↓

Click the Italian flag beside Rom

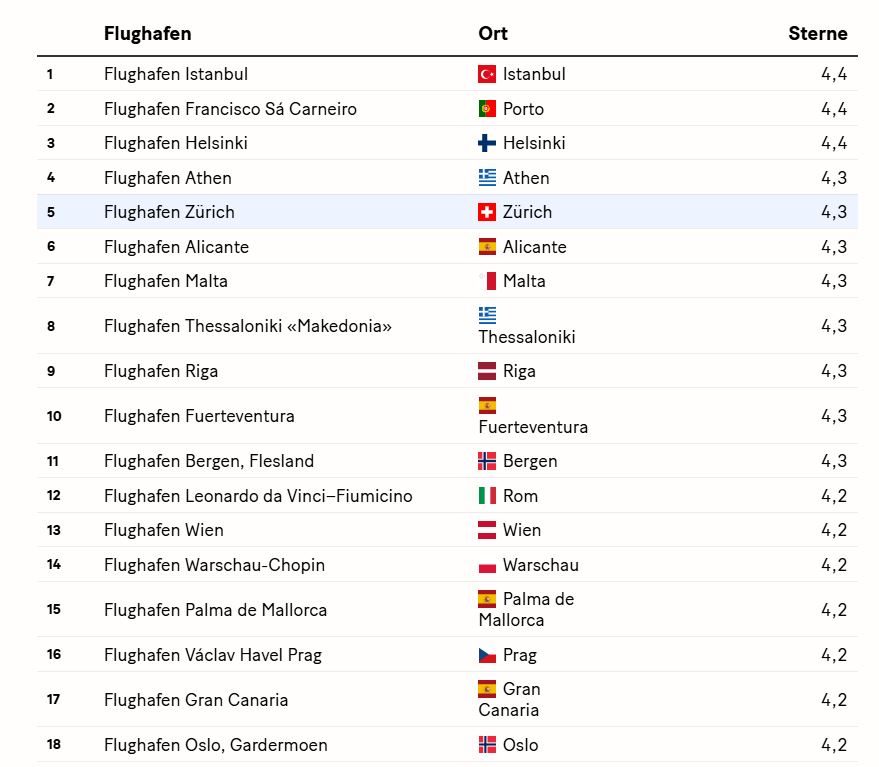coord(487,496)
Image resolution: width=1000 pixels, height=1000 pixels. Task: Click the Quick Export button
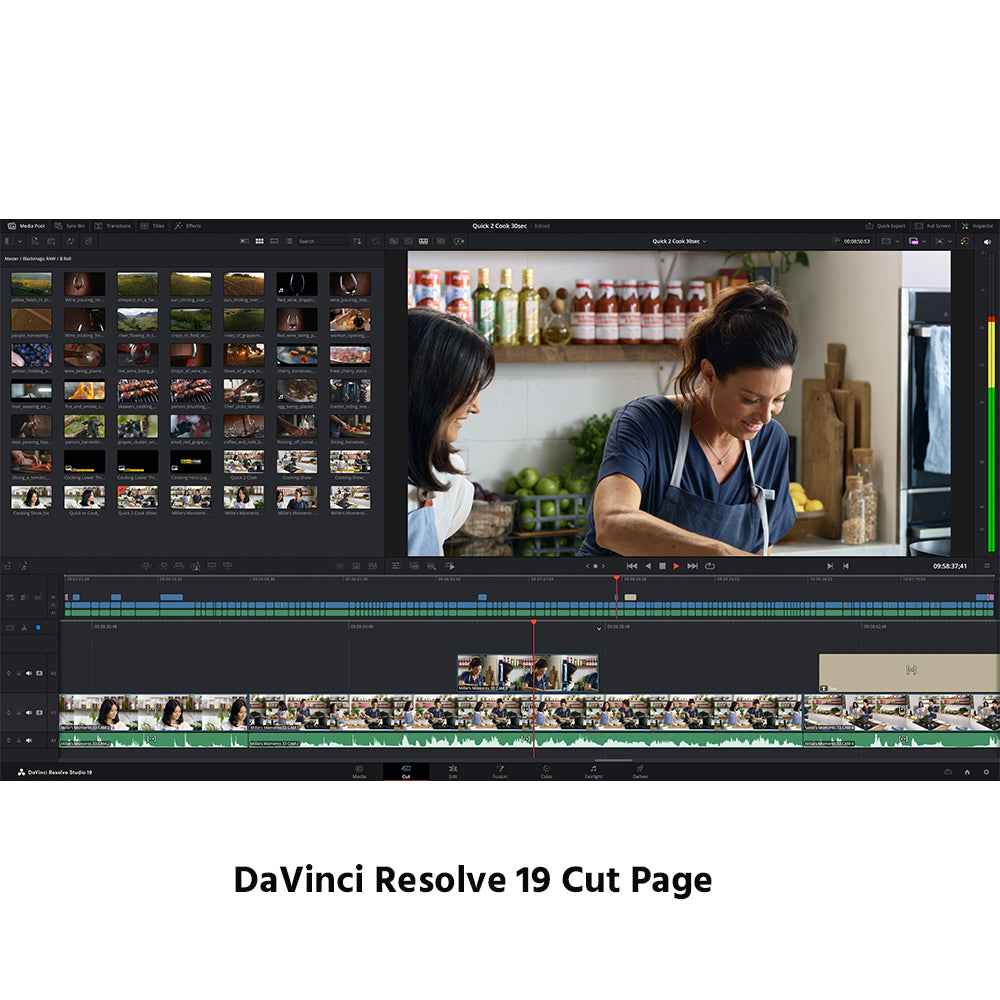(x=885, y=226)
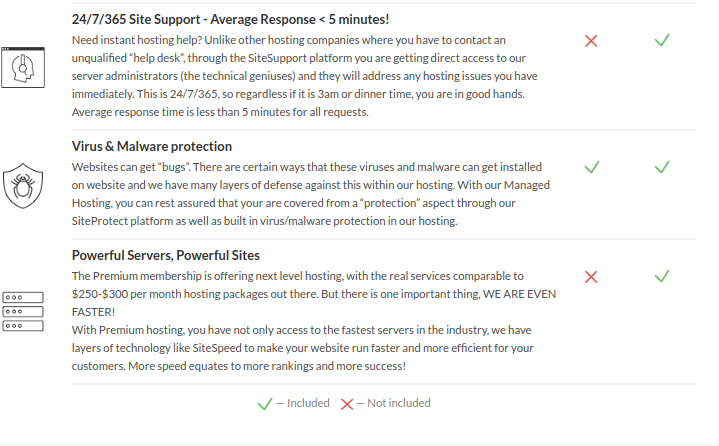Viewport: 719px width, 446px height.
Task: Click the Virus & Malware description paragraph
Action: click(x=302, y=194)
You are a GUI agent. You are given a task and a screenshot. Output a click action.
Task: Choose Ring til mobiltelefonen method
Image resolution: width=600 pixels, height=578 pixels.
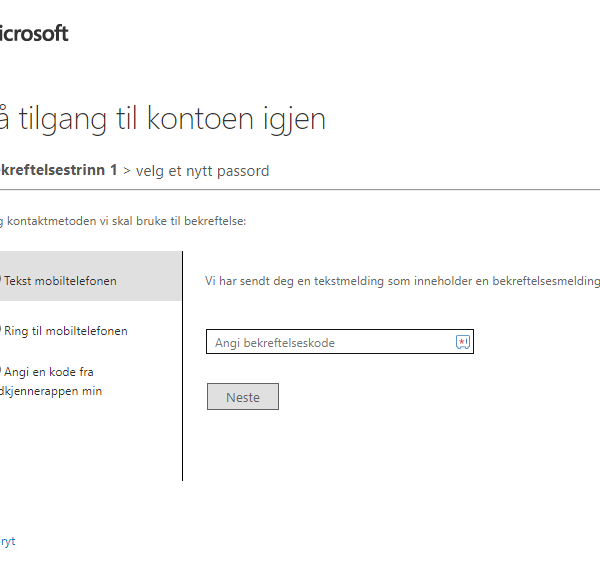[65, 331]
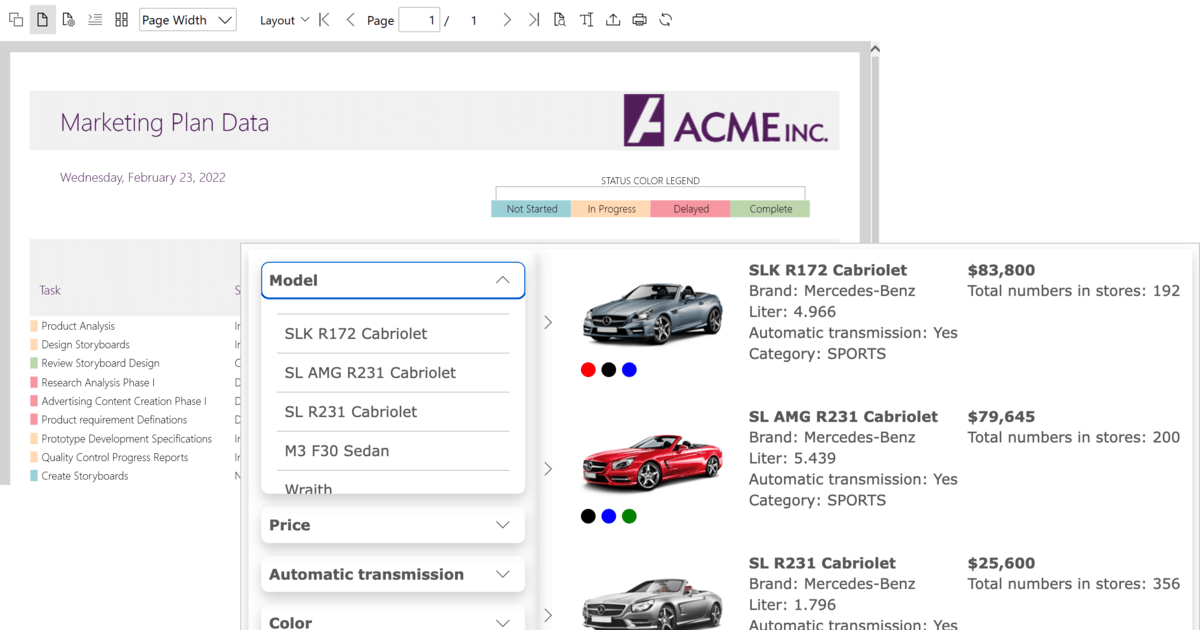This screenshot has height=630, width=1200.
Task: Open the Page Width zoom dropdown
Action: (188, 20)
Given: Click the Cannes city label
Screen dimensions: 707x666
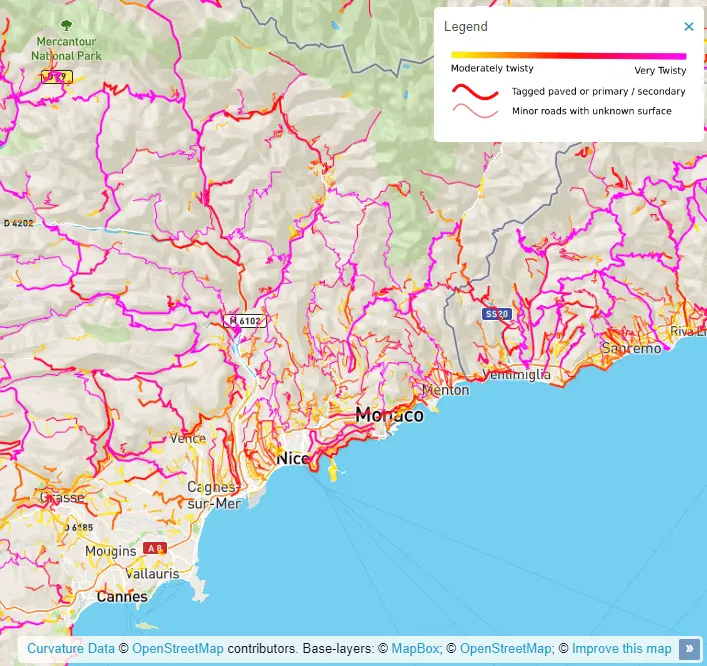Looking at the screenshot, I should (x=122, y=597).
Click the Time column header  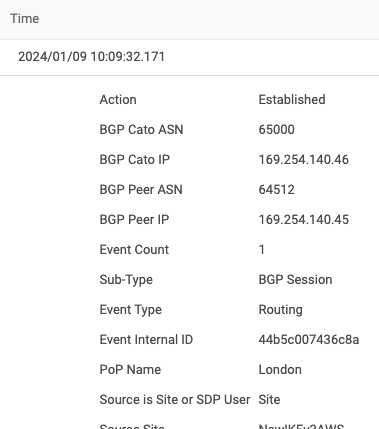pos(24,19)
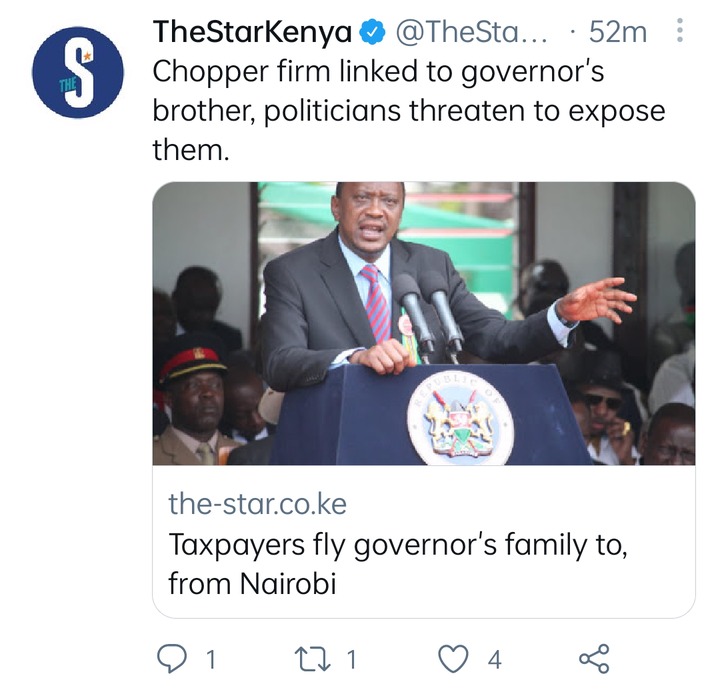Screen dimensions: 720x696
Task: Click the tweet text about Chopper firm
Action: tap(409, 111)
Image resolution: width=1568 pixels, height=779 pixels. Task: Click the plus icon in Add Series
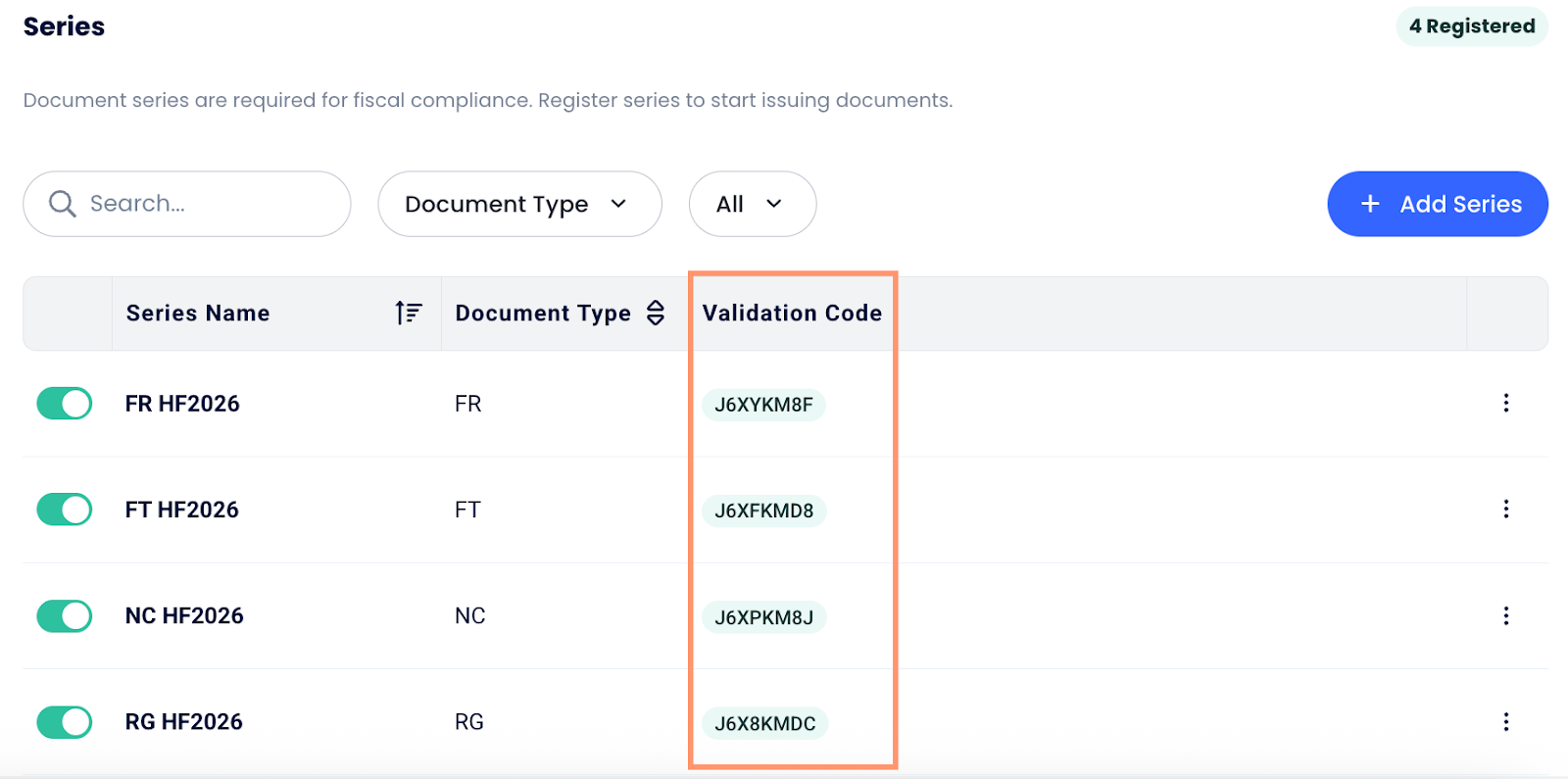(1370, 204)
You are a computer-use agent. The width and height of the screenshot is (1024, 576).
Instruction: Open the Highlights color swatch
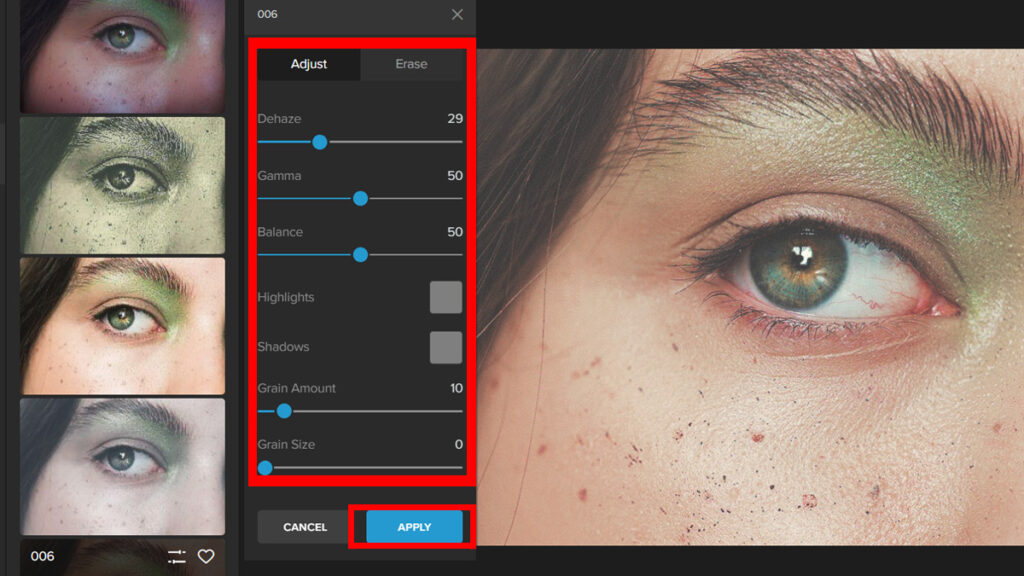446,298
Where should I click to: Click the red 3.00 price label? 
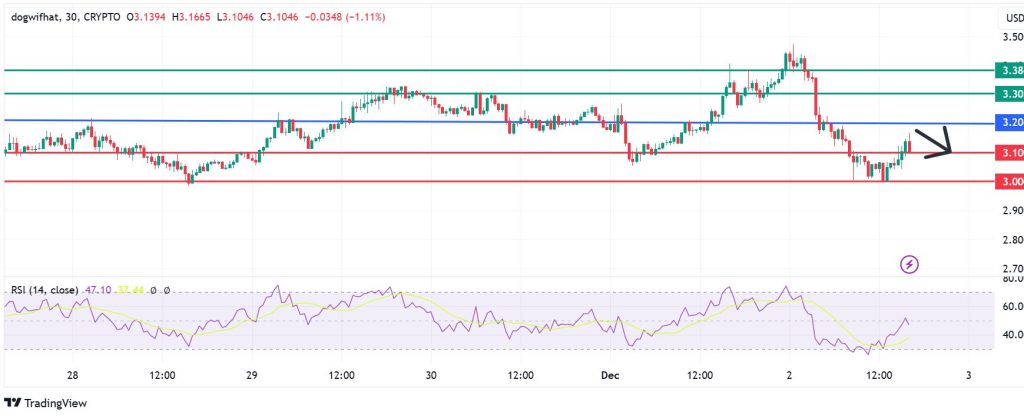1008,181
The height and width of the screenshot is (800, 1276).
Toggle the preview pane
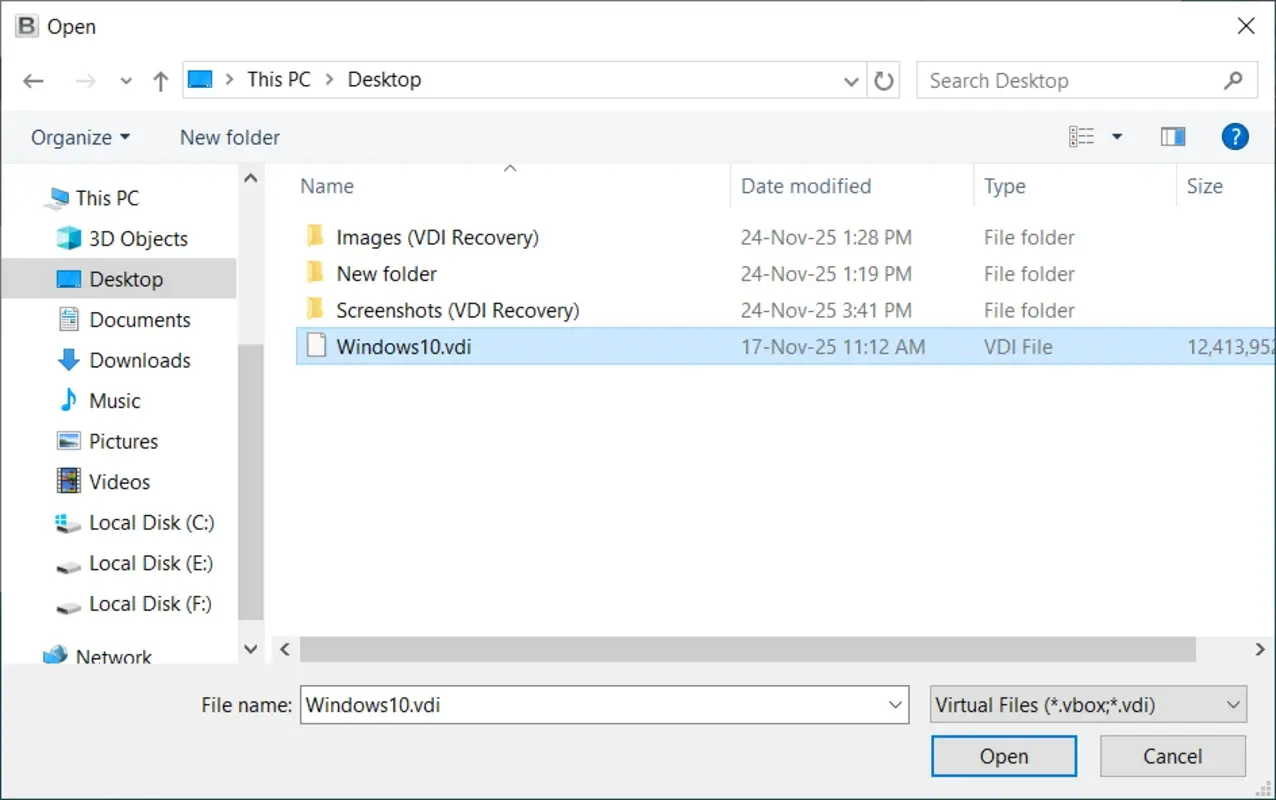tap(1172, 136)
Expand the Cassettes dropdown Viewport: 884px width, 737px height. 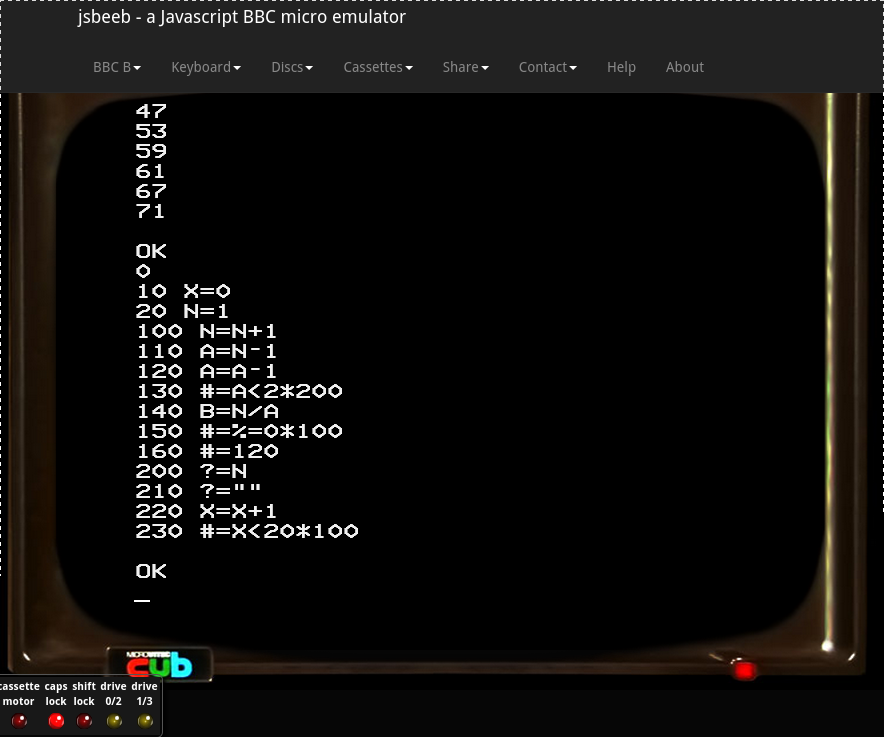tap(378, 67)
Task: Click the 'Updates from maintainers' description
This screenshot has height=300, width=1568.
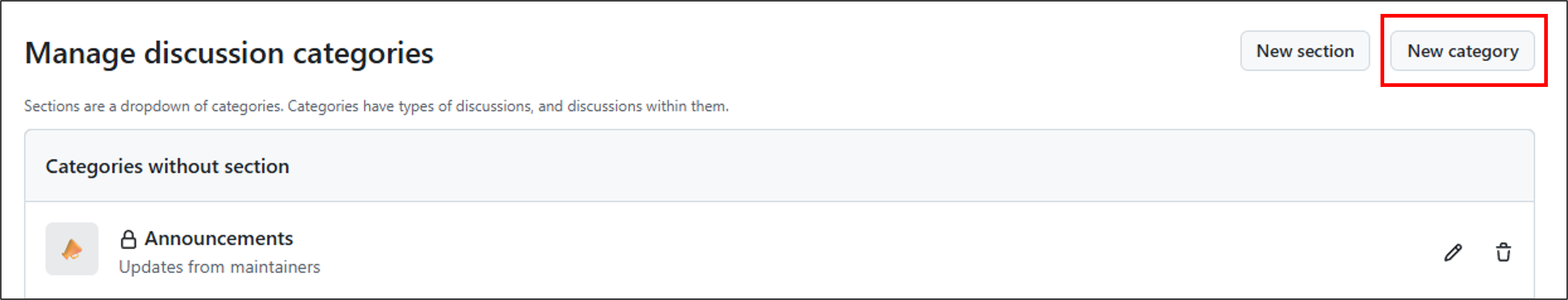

↑

Instructions for the task = From the listing above, collect each line in which the string "agent" appears.

Answer below =
You are a GUI agent. You are given a task and a screenshot. Output a click action.
You are a computer-use agent. The width and height of the screenshot is (1024, 576).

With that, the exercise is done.